Over the course of that decade, civil rights groups increasingly came to perceive the multiracial movement as a threat. The civil rights community feared that a multiracial category would dilute the count of minority populations, and—although in actuality this prospect triggered different concerns for different civil rights organizations—their shared position was that a multiracial identifier would undercut existing civil rights safeguards. Multiracial advocates, however, saw compulsory singlerace categories as an outdated response to a growing multiracial reality and maintained that their recognition would come at no adverse civil rights cost.
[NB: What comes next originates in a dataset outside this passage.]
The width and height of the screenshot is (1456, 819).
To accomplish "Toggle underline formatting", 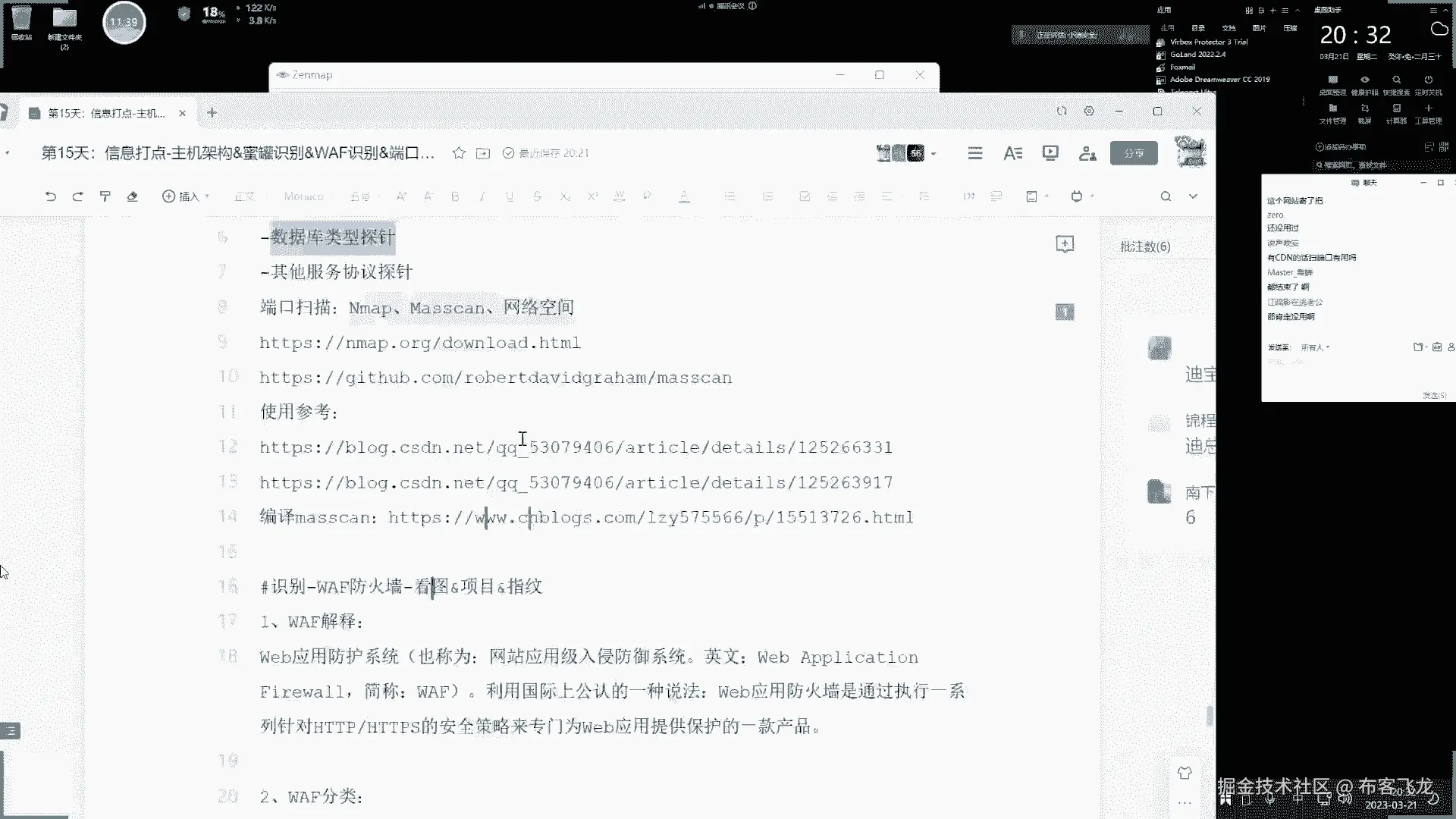I will pos(510,196).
In MOOM and related stipulations, the OMB tried to strike a balance between capturing increasing diversity and providing the statistics necessary to measure discrimination and enforce the nation’s civil rights laws. Even so, the implications of MOOM remain unclear and the circumstances invite further challenge. For instance, in order to distinguish those persons who selected a single race—say Asian—from those who selected Asian and another race, groups were reported in ranges from minimum to maximum sizes: This created alternate—yet official—counts of racial groups. As a result, the denominator is debatable. Moreover, allowing people to mark more than one race resulted in a total of fifty-seven possible multiple-race combinations in 2000. Add to that the five official single-race categories plus a sixth option, “Some Other Race,” and the tally increases to sixty-three racial categories. Because each racial category is also divided by a question asking respondents if they are Hispanic, the constellation of race/ethnic mixtures swells to a universe of 126 possibilities. As a result, the proliferation of categories could itself complicate civil rights enforcement efforts. The decision to allow people to identify with multiple racial heritages has introduced new data, questions, and controversies into an already volatile debate on race-conscious public policy.
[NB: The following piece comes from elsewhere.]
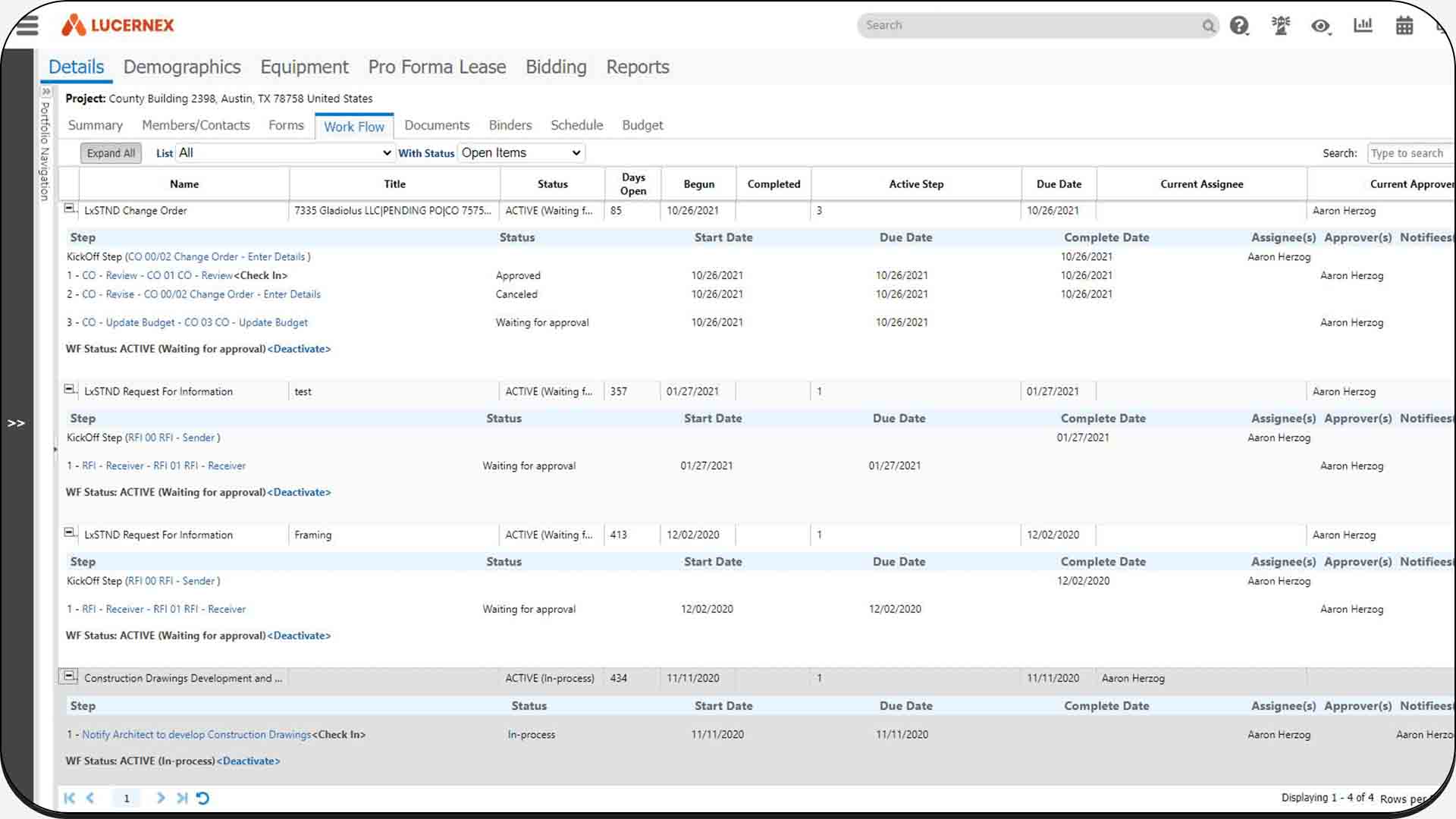
Task: Click Deactivate on the test RFI workflow
Action: click(299, 492)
SEE ALSO Civil Rights Movement, U.S.; Identification, Racial; Marriage, Interracial; Minorities; Mulattos; Multiracials; Politics, Identity; Race; Race Mixing; Race-Conscious Policies; Racial Classification
BIBLIOGRAPHY
Alonso, William, and Paul Starr, eds. 1987. The Politics of Numbers. New York: Russell Sage Foundation.
Perlmann, Joel, and Mary Waters, eds. 2002. The New Race Question: How the Census Counts Multiracial Individuals. New York: Russell Sage Foundation.
Skerry, Peter. 2000. Counting on the Census? Race, Group Identity, and the Evasion of Politics. Washington, DC: Brookings Institution Press.
Williams, Kim M. 2006. Mark One or More: Civil Rights in Multiracial America. Ann Arbor: University of Michigan Press.